**Material**
= = =

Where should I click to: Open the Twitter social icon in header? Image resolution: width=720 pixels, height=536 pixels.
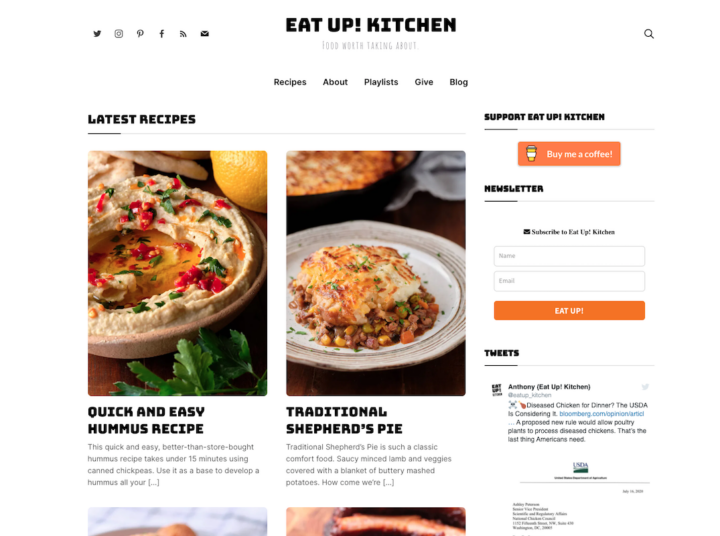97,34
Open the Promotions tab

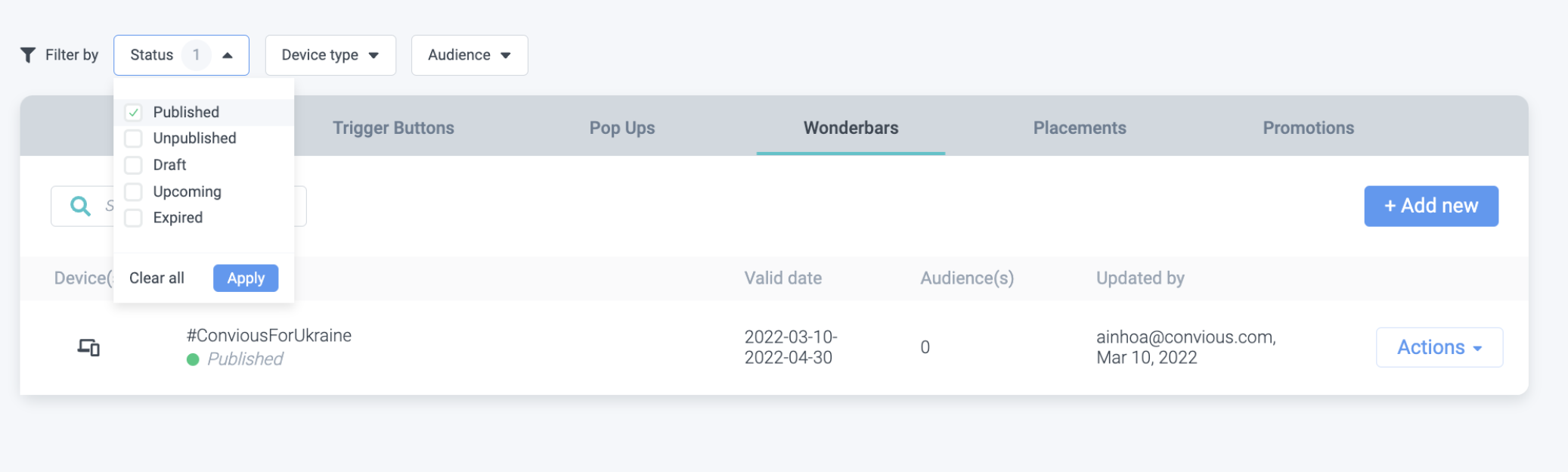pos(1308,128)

= = =

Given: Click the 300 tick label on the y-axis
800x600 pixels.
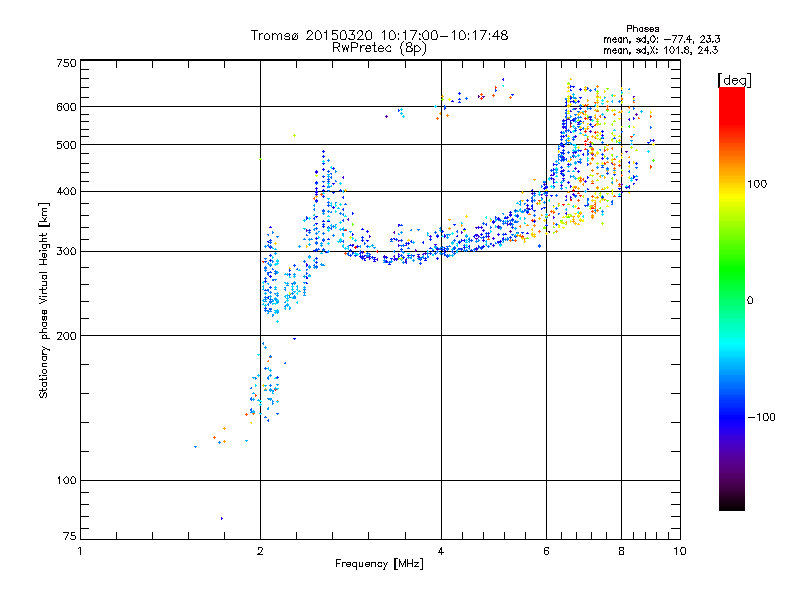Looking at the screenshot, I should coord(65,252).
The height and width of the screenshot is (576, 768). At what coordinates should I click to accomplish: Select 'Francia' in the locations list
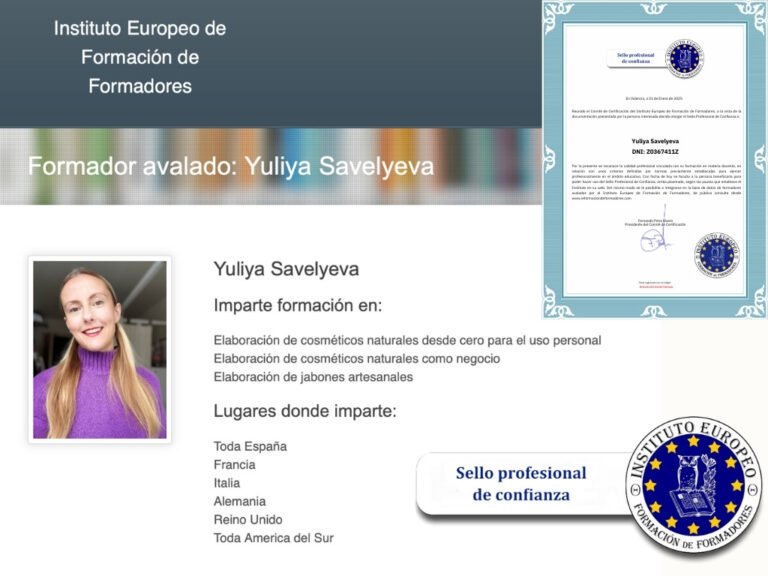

= = =

**What you should do**
Switch "header" to "footer" in the material, beginning at the line that has "Where should I" and stopping after the line that has "pos(1308,128)". Return only those lines with everything else unchanged, and leave the pictures out.

**Response**
Where should I click to: Open the Twitter social icon in footer? Image resolution: width=720 pixels, height=536 pixels.
97,34
Open the Promotions tab

pos(1308,128)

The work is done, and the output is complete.